Accelerating the development of edge computing

Accelerating the development of edge computing

5G is being rolled out faster than any previous generation of wireless technology. Research from Omdia shows that 5G subscriptions grew fourfold in 1Q20 to over 64 million and are on track to reach 10 billion by the end of 2024. In terms of subscribers, this is four times the adoption rate of 4G.

As 5G implementations accelerate, they bring billions of new connected devices, petabytes of additional network traffic, and millions of new 5G base stations, of which there are currently about 70 million base station locations worldwide.

Most said they expect to double or triple their number of antennas over the next five years. That would equate to nearly 150 million new base stations over the next five years.

A matter of scale

How do operators plan for the rapid expansion of base stations? How do they reduce costs (OPEX and CAPEX), minimize power consumption, deploy zero-touch solutions in light-free data centers, and reduce hardware SKUs and configurations? As a first step, operators are virtualizing large parts of their operations. They start with the 4G core and move to the radio access network - nearly 80% of which will be virtualized by the end of 2024, according to Omdia.

Source: Omdia

However, operators are still struggling with the question of how to deploy a highly distributed edge that could number hundreds of thousands, or even more. This distributed edge must be affordable and must maintain the flexibility and agility of virtualized, cloud-native implementations. Edge computing locations must also be able to support the applications that 5G is designed around: enhanced mobile broadband (eMBB), massive machine-to-machine communications (mMTC), and ultra-reliable low-latency communications (URLLC). While 5G implementations are initially focused on eMBB, network requirements for all three application types are growing rapidly.

Source: Heavy Reading

Expanding Solutions with FPGAs

The advantage of eMBB platforms and commercial applications is low cost. Therefore, operators are expanding their commercial off-the-shelf, software-only solutions with field programmable gate arrays (FPGAs) optimized for networking and security functions. These customized platforms leverage (FPGA) technology to achieve greater flexibility, agility, and scalability. They complement software solutions with higher performance and lower latency while freeing up limited and expensive CPU cores.

To meet performance targets for virtual network functions (VNFs), operators have realized that data plane acceleration (most likely through FPGA-based SmartNICs) is required. FPGA-based acceleration solutions enable operators to achieve higher speeds and lower latency while reducing power consumption and server-based capital expenditures by reducing the number of CPU cores required.

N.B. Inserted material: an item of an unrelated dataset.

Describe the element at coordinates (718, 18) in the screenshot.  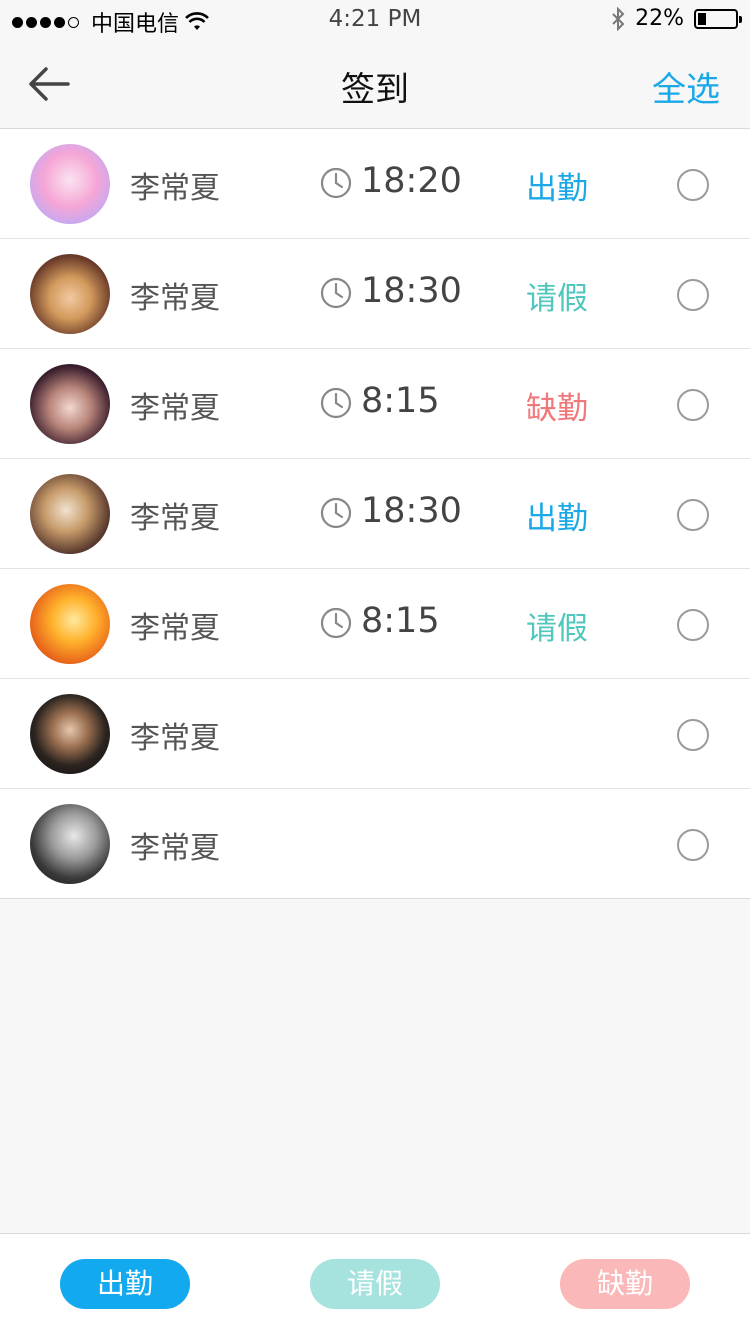
I see `battery-icon` at that location.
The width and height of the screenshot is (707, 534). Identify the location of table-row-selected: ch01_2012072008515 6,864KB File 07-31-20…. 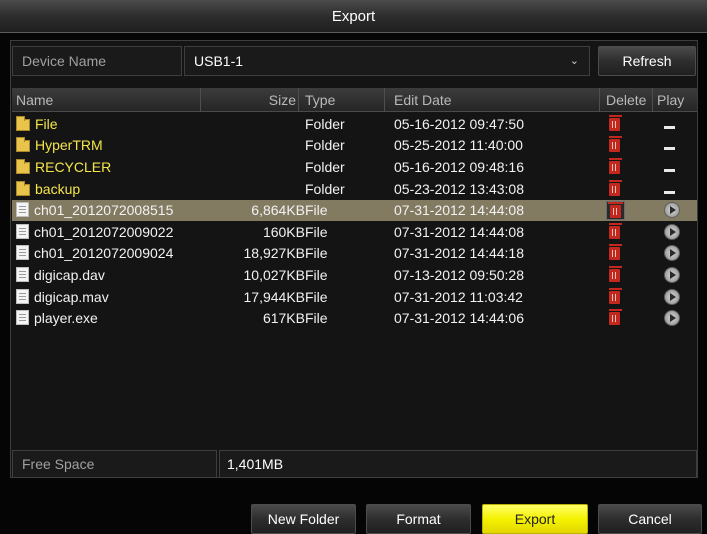
(354, 210).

Some networks are well suited to running on x86-based CPUs. Others test monopolize general-purpose processors, wasting capital expenditures, floor space, and power in the process. Workloads that benefit from acceleration and offloading, especially at the network edge, are network- and security-related tasks such as switching, routing, operations processing, flow management, load balancing, and encryption. Example workloads include Open vSwitch (OVS), 5G/User Plane Function (UPF), Segment Routing Header (SRH), Key-Value Store (KVS), and overlay network tunneling protocols such as VXLAN and Network Virtualization using Generic Routing Encapsulation (NVGRE).

The intersection of performance, cost, and standardization

The use of specialized network hardware devices in carrier networks is finite. However, plain old COTS servers, such as plain old telephone service (POTS), are also at risk. Leveraging COTS servers and FPGAs gives carriers the industry-standard platform they want and the high performance they must have.